Preventing Heart Damage During Treatment
Prevention in cardio-oncology is an active area with mixed results so far. The European Society of Cardiology gives a moderate recommendation for statins in patients at high or very high risk of treatment-related heart damage, but clinical trials have produced conflicting evidence. One large trial (STOP-CA) found that patients taking a statin had significantly lower rates of cardiac dysfunction than those on placebo (9% vs. 22%). Two other trials of similar design found no benefit. The differences may partly reflect the use of other heart-protective medications like beta-blockers in some trial populations, which could have masked the statin’s effect.
Beyond medications, the broader preventive strategy includes choosing the least cardiotoxic treatment regimen when oncologically appropriate, limiting cumulative drug doses, and intensifying monitoring for patients with pre-existing risk factors. Exercise programs during and after cancer treatment have also gained traction as a way to support cardiovascular resilience, though the specifics vary by patient.
Why Survivorship Matters So Much
The long-term significance of cardio-oncology becomes clear in survivorship data. A study of over 104,000 adults diagnosed with nine common cancers found that cardiovascular death eventually overtakes cancer death for many survivors, particularly those diagnosed at older ages.
Among survivors diagnosed at age 80 or older, cardiovascular mortality surpassed cancer mortality for all nine cancer types studied, sometimes within just a few years. For melanoma survivors in this age group, the crossover happened at 1.9 years. For breast cancer, 7.1 years. For those diagnosed between ages 60 and 79, the crossover still occurred for most cancer types, though it took longer: 4.8 years for bladder cancer, 12.7 years for breast cancer.
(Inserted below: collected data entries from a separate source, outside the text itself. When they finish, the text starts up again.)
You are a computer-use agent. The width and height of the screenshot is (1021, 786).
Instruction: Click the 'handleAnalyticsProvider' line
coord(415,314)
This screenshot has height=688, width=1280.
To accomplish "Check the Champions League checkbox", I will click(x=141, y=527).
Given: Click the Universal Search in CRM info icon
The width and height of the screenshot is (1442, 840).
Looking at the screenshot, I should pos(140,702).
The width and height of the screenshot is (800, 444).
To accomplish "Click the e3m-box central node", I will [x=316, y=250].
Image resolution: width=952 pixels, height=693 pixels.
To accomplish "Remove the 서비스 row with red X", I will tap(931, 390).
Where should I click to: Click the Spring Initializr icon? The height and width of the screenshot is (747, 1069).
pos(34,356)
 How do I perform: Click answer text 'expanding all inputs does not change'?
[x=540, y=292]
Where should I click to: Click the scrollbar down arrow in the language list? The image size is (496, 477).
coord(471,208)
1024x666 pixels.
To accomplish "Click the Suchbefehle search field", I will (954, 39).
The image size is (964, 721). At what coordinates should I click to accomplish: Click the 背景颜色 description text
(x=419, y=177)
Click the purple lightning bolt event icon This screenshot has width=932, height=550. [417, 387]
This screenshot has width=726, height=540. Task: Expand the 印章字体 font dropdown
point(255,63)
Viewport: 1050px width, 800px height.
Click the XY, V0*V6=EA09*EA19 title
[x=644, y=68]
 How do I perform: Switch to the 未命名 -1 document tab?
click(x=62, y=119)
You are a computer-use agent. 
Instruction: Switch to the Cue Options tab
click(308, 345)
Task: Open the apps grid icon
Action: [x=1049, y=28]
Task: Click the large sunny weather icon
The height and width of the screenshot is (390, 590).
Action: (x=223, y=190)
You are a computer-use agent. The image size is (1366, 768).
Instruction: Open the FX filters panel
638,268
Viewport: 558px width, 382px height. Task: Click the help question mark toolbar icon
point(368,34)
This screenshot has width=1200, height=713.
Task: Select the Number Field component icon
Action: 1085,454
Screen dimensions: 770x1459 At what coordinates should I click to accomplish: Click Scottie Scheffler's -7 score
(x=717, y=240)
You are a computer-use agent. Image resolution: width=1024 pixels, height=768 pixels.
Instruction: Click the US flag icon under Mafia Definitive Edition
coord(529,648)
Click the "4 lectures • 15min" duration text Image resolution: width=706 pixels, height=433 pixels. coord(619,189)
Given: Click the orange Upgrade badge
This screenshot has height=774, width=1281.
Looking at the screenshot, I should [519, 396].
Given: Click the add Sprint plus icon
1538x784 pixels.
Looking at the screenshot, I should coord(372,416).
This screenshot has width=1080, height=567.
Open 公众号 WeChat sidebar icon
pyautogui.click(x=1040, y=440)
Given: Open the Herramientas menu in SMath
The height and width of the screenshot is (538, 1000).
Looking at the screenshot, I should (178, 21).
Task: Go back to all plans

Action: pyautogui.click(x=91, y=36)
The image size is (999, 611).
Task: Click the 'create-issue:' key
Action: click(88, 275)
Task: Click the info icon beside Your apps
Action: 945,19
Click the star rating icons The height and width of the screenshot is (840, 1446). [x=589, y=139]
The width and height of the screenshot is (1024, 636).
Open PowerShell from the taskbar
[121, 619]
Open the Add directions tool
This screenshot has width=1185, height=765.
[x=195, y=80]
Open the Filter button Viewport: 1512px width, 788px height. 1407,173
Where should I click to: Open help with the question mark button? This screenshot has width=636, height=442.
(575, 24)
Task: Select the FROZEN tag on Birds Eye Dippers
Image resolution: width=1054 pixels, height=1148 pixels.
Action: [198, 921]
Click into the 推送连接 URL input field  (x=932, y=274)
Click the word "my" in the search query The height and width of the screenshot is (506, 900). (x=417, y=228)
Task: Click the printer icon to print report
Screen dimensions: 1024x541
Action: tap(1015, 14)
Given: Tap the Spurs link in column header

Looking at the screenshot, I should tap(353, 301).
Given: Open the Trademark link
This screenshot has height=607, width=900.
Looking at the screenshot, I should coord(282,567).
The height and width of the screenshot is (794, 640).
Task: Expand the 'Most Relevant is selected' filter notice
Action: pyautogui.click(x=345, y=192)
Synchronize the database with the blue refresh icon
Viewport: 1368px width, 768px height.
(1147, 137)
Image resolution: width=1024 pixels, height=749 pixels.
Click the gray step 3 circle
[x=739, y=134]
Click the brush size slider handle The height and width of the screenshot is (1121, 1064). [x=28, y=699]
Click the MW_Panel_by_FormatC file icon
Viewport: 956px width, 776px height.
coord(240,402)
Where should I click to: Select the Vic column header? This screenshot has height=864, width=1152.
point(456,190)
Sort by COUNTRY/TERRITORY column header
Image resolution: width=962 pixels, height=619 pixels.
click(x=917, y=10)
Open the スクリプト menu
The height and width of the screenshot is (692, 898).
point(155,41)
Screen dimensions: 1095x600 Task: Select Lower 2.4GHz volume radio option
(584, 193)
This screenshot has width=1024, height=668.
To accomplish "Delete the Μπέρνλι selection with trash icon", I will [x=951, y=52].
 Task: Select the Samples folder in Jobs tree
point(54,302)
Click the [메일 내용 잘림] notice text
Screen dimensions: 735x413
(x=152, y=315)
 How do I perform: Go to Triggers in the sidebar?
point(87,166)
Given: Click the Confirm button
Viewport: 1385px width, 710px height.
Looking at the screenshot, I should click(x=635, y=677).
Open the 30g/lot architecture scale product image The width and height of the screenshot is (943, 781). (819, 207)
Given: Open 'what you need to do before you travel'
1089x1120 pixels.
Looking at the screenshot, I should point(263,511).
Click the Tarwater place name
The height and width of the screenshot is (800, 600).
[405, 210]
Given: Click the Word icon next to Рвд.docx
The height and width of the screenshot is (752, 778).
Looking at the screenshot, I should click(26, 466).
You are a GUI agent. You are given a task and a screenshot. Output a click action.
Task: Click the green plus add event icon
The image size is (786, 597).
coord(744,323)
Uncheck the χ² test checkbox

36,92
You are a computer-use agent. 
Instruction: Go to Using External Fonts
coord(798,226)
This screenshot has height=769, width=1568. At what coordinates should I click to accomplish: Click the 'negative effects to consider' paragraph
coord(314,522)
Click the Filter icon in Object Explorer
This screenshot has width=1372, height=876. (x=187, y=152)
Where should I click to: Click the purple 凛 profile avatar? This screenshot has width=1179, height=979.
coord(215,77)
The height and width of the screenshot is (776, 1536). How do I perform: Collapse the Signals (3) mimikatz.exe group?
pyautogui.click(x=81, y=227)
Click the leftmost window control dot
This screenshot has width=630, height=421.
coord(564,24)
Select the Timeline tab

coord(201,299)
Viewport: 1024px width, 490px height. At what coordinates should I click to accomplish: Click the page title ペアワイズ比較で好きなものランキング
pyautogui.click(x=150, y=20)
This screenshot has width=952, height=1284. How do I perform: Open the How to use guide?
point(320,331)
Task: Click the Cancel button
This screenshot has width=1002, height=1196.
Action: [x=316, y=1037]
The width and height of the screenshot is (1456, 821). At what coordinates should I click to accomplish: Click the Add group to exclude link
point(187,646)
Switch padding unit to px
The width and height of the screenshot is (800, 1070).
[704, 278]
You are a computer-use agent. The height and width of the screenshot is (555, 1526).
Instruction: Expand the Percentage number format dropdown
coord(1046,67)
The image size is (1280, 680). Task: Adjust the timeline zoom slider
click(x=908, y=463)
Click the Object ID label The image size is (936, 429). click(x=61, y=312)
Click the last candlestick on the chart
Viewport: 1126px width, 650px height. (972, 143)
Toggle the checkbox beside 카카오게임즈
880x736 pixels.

Among those diagnosed between 40 and 59, cardiovascular mortality remained low and only overtook cancer mortality for uterine cancer, after 11 years.
These numbers underscore why cardio-oncology extends well beyond the treatment phase. For many cancer survivors, especially those treated at older ages or with pre-existing heart risk factors, cardiovascular disease becomes a greater long-term threat than cancer recurrence. Managing that risk requires the kind of sustained, coordinated care that defines the field.